Stored records

☆ ☆ ☆ ☆ ☆

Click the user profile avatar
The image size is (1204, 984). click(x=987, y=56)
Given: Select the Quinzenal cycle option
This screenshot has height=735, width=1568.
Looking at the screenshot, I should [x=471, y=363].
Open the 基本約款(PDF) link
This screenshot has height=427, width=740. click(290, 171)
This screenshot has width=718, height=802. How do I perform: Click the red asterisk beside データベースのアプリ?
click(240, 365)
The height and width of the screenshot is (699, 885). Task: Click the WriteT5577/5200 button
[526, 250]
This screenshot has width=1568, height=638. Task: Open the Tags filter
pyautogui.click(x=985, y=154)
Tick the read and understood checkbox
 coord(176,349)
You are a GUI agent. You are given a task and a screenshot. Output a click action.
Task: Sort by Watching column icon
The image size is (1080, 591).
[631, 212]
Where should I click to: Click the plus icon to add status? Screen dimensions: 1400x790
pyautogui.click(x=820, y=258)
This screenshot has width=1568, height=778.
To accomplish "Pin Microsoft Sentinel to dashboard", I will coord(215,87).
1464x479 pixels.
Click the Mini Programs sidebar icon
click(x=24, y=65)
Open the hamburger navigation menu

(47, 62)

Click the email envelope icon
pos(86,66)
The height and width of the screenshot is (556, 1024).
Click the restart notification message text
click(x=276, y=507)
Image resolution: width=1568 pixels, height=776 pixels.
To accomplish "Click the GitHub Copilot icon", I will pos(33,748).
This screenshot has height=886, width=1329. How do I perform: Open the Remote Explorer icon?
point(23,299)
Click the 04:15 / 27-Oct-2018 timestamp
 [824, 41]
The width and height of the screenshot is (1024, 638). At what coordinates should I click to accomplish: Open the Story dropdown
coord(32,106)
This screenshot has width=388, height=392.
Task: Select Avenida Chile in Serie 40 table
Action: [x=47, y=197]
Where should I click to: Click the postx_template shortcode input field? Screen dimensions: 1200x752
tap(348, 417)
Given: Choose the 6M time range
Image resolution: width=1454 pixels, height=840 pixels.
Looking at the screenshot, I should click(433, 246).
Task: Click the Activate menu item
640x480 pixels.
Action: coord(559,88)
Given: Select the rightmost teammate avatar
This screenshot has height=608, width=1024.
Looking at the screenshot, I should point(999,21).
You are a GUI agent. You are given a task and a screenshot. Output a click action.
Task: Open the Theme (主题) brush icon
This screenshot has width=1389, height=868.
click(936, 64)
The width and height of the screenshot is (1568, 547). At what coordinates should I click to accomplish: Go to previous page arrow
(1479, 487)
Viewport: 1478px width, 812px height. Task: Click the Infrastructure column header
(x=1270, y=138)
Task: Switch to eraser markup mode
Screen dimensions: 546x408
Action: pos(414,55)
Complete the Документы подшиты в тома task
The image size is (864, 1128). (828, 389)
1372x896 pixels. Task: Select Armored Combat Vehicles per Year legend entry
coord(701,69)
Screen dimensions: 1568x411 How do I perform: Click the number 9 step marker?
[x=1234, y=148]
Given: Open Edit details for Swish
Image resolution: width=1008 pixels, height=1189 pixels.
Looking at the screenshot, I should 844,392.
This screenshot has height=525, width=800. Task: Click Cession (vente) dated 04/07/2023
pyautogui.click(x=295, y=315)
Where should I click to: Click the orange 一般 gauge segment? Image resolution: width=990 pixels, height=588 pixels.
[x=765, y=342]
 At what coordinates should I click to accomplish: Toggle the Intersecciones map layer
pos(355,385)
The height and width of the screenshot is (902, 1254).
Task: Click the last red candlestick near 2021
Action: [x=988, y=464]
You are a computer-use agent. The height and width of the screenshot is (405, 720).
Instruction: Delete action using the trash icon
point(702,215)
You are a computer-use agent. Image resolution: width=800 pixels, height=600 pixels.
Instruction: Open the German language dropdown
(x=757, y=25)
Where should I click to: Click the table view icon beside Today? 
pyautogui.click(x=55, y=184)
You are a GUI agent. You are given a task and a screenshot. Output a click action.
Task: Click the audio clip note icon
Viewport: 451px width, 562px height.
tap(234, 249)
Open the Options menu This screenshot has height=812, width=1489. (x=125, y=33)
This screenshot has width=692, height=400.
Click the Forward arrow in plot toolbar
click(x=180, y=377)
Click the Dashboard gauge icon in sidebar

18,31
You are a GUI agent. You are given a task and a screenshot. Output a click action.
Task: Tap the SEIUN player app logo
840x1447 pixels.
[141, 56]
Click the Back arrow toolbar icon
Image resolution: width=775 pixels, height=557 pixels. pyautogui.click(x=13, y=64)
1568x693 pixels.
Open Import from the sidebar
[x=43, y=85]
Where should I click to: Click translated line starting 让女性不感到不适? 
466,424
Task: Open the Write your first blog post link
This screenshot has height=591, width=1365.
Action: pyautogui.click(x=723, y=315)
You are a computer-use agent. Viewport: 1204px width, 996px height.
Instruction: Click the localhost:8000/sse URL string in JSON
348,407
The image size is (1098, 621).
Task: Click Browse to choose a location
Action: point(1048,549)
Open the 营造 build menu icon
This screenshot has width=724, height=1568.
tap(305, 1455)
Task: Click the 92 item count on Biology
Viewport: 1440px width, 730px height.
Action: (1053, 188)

☆ ☆ ☆ ☆ ☆

WORK REQUEST => The records above need to be retyped exactly.

TASK SOLUTION =>
Click the user profile avatar
The image size is (1204, 984). click(x=987, y=56)
Given: Select the Quinzenal cycle option
This screenshot has height=735, width=1568.
Looking at the screenshot, I should [x=471, y=363].
Open the 基本約款(PDF) link
This screenshot has height=427, width=740. click(290, 171)
This screenshot has width=718, height=802. How do I perform: Click the red asterisk beside データベースのアプリ?
click(240, 365)
The height and width of the screenshot is (699, 885). Task: Click the WriteT5577/5200 button
[526, 250]
This screenshot has width=1568, height=638. Task: Open the Tags filter
pyautogui.click(x=985, y=154)
Tick the read and understood checkbox
 coord(176,349)
You are a GUI agent. You are given a task and a screenshot. Output a click action.
Task: Sort by Watching column icon
The image size is (1080, 591).
[631, 212]
Where should I click to: Click the plus icon to add status? Screen dimensions: 1400x790
pyautogui.click(x=820, y=258)
This screenshot has width=1568, height=778.
To accomplish "Pin Microsoft Sentinel to dashboard", I will coord(215,87).
1464x479 pixels.
Click the Mini Programs sidebar icon
click(x=24, y=65)
Open the hamburger navigation menu

(47, 62)

Click the email envelope icon
pos(86,66)
The height and width of the screenshot is (556, 1024).
Click the restart notification message text
click(x=276, y=507)
Image resolution: width=1568 pixels, height=776 pixels.
To accomplish "Click the GitHub Copilot icon", I will pos(33,748).
This screenshot has height=886, width=1329. How do I perform: Open the Remote Explorer icon?
point(23,299)
Click the 04:15 / 27-Oct-2018 timestamp
 [824, 41]
The width and height of the screenshot is (1024, 638). At what coordinates should I click to accomplish: Open the Story dropdown
coord(32,106)
This screenshot has width=388, height=392.
Task: Select Avenida Chile in Serie 40 table
Action: [x=47, y=197]
Where should I click to: Click the postx_template shortcode input field? Screen dimensions: 1200x752
tap(348, 417)
Given: Choose the 6M time range
Image resolution: width=1454 pixels, height=840 pixels.
Looking at the screenshot, I should click(433, 246).
Task: Click the Activate menu item
640x480 pixels.
Action: coord(559,88)
Given: Select the rightmost teammate avatar
This screenshot has height=608, width=1024.
Looking at the screenshot, I should point(999,21).
You are a GUI agent. You are given a task and a screenshot. Output a click action.
Task: Open the Theme (主题) brush icon
This screenshot has width=1389, height=868.
click(936, 64)
The width and height of the screenshot is (1568, 547). At what coordinates should I click to accomplish: Go to previous page arrow
(1479, 487)
Viewport: 1478px width, 812px height. Task: Click the Infrastructure column header
(x=1270, y=138)
Task: Switch to eraser markup mode
Screen dimensions: 546x408
Action: pos(414,55)
Complete the Документы подшиты в тома task
The image size is (864, 1128). (828, 389)
1372x896 pixels. Task: Select Armored Combat Vehicles per Year legend entry
coord(701,69)
Screen dimensions: 1568x411 How do I perform: Click the number 9 step marker?
[x=1234, y=148]
Given: Open Edit details for Swish
Image resolution: width=1008 pixels, height=1189 pixels.
Looking at the screenshot, I should 844,392.
This screenshot has height=525, width=800. Task: Click Cession (vente) dated 04/07/2023
pyautogui.click(x=295, y=315)
Where should I click to: Click the orange 一般 gauge segment? Image resolution: width=990 pixels, height=588 pixels.
[x=765, y=342]
 At what coordinates should I click to accomplish: Toggle the Intersecciones map layer
pos(355,385)
The height and width of the screenshot is (902, 1254).
Task: Click the last red candlestick near 2021
Action: [x=988, y=464]
You are a computer-use agent. The height and width of the screenshot is (405, 720).
Instruction: Delete action using the trash icon
point(702,215)
You are a computer-use agent. Image resolution: width=800 pixels, height=600 pixels.
Instruction: Open the German language dropdown
(x=757, y=25)
Where should I click to: Click the table view icon beside Today? 
pyautogui.click(x=55, y=184)
You are a GUI agent. You are given a task and a screenshot. Output a click action.
Task: Click the audio clip note icon
Viewport: 451px width, 562px height.
tap(234, 249)
Open the Options menu This screenshot has height=812, width=1489. (x=125, y=33)
This screenshot has width=692, height=400.
Click the Forward arrow in plot toolbar
click(x=180, y=377)
Click the Dashboard gauge icon in sidebar

18,31
You are a GUI agent. You are given a task and a screenshot. Output a click action.
Task: Tap the SEIUN player app logo
840x1447 pixels.
[141, 56]
Click the Back arrow toolbar icon
Image resolution: width=775 pixels, height=557 pixels. pyautogui.click(x=13, y=64)
1568x693 pixels.
Open Import from the sidebar
[x=43, y=85]
Where should I click to: Click translated line starting 让女性不感到不适? 
466,424
Task: Open the Write your first blog post link
This screenshot has height=591, width=1365.
Action: pyautogui.click(x=723, y=315)
You are a computer-use agent. Viewport: 1204px width, 996px height.
Instruction: Click the localhost:8000/sse URL string in JSON
348,407
The image size is (1098, 621).
Task: Click Browse to choose a location
Action: point(1048,549)
Open the 营造 build menu icon
This screenshot has width=724, height=1568.
tap(305, 1455)
Task: Click the 92 item count on Biology
Viewport: 1440px width, 730px height.
Action: (1053, 188)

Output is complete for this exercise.